13 maio 2016

A cor púrpura


A cor púrpura
Alice Walker
Editora Círculo do livro
258 páginas
R$ 16,00 na Estante Virtual



Este livro foi proposto e eleito pelo Clube de Leitura Leia Mulheres – Brasília. Mais um acerto de qualidade. O grupo se reúne mensalmente para conversar sobre uma obra de autora e este particularmente abre muitas possibilidades de discussão e questionamentos sobre racismo, machismo, lesbianismo, dignidade humana, direitos humanos, mas também é uma historia de resistência, superação e empoderamento de mulheres negras.
Embora não tenha visto, eu já conhecia o título por causa do filme de mesmo nome dirigido por Steven Spielberg, estrelado por Whoopi Goldberg e Oprah Winfrey e indicado para 11 Oscar’s. (não levou nenhum).
Foi escrito em 1982, vencendo o Prêmio Pulitzer no ano seguinte.
É um romance epistolar, isto é, a narração se desenvolve por cartas escritas primeiro a Deus e depois é uma correspondência trocada entre irmãs desde a adolescência até a meia idade.
^^^^^^^^
TAREFAS DO EXERCÍCIO —
**A)** Segundo a resenha de A cor púrpura, que prêmio o livro venceu no ano seguinte ao da sua escrita?
**B)** Prossiga com a resenha de A cor púrpura, começando logo após a última frase apresentada.

DADOS DISPONÍVEIS —
^^^^^^^^
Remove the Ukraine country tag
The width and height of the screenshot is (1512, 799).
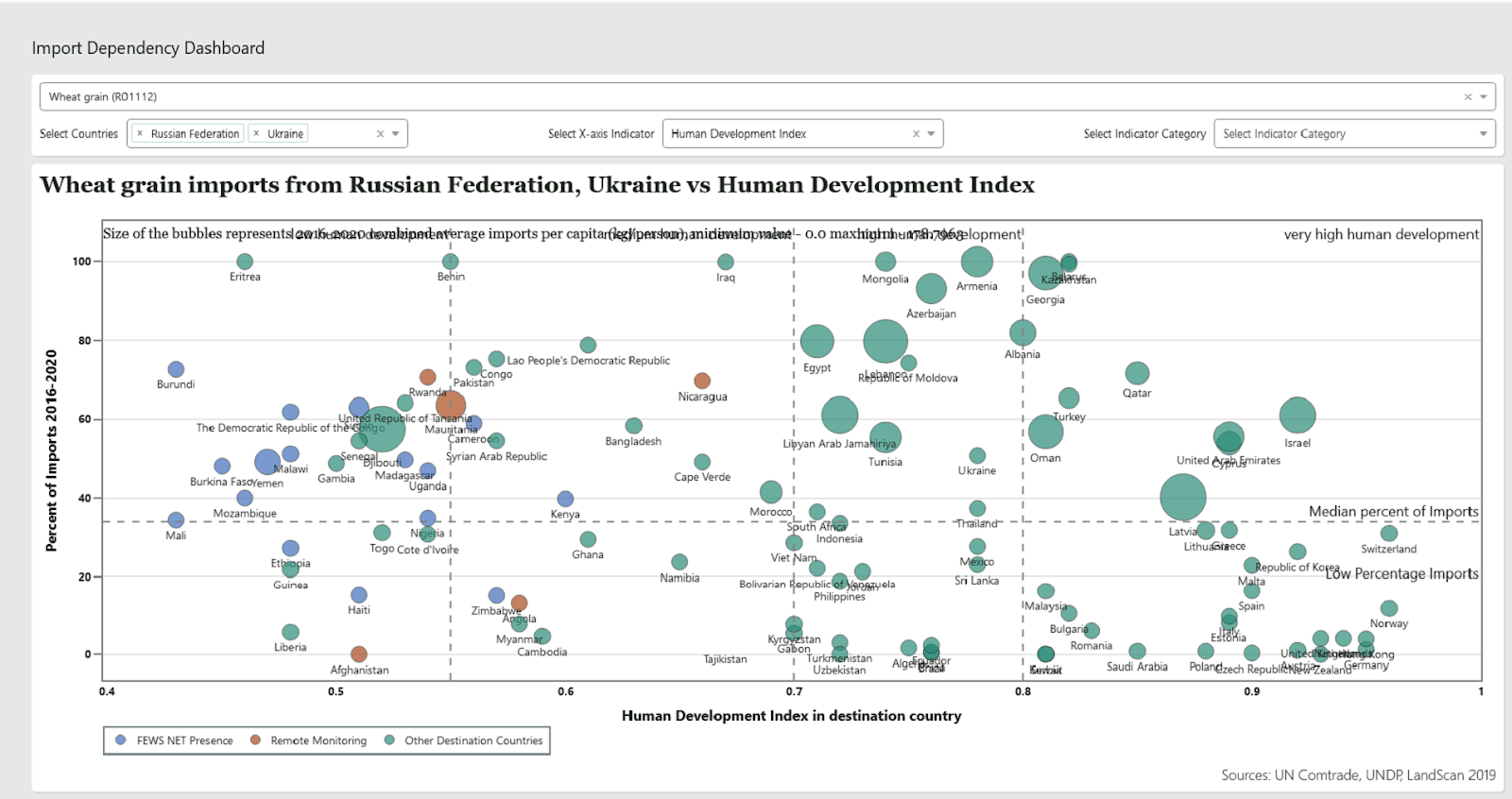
^^^^^^^^
RESULTADOS —
**A)** O livro venceu o Prêmio Pulitzer.

**B)**
A história começa numa pequena cidade da Georgia em 1906 quando Celie, uma menina de 14 anos, é estuprada seguidamente pelo pai, gerando dois filhos. Em outra violência o pai se desfaz das crianças e ainda oferece a irmã mais nova Nettie, em casamento para Sinhô, um senhor viúvo. Ela, por amor e proteção à irmã, se oferece para casar no lugar dela. É feita quase que uma escrava para cuidar da casa e filhos do primeiro casamento dele. Enquanto ele é apaixonado por Doci Avery uma sedutora cantora de blues. Celie, por não ter com quem compartilhar a dor, escreve cartas a Deus. Para piorar a situação Sinhô, acolhe a amante em casa para que Celie recupere a sua debilitada saúde.
É partir desse ponto que a história ganha nova configuração com a descoberta de Celie por outra opção sexual, tomada de consciência da dignidade e conquista da autoestima.
Posteriormente passa a receber cartas da irmã que eram escondidas pelo violento Sinhô e finalmente escreve cartas à irmã.

Apesar da apesar da abolição norteamericana ter sido proclamada em 1863 – Proclamação de Emancipação por Abraham Lincoln – ela não foi capaz de extinguir a humilhação e a violência aos negros nos Estados Unidos. Talvez até tenha motivado a criação de sociedades secretas como a temida Ku Klux Klan que objetivava manter o domínio dos brancos sobre os negros. A discriminação social foi tão grande que somente em 1967, mais de cem anos depois é que foram anuladas as últimas leis de proibição de casamentos interraciais.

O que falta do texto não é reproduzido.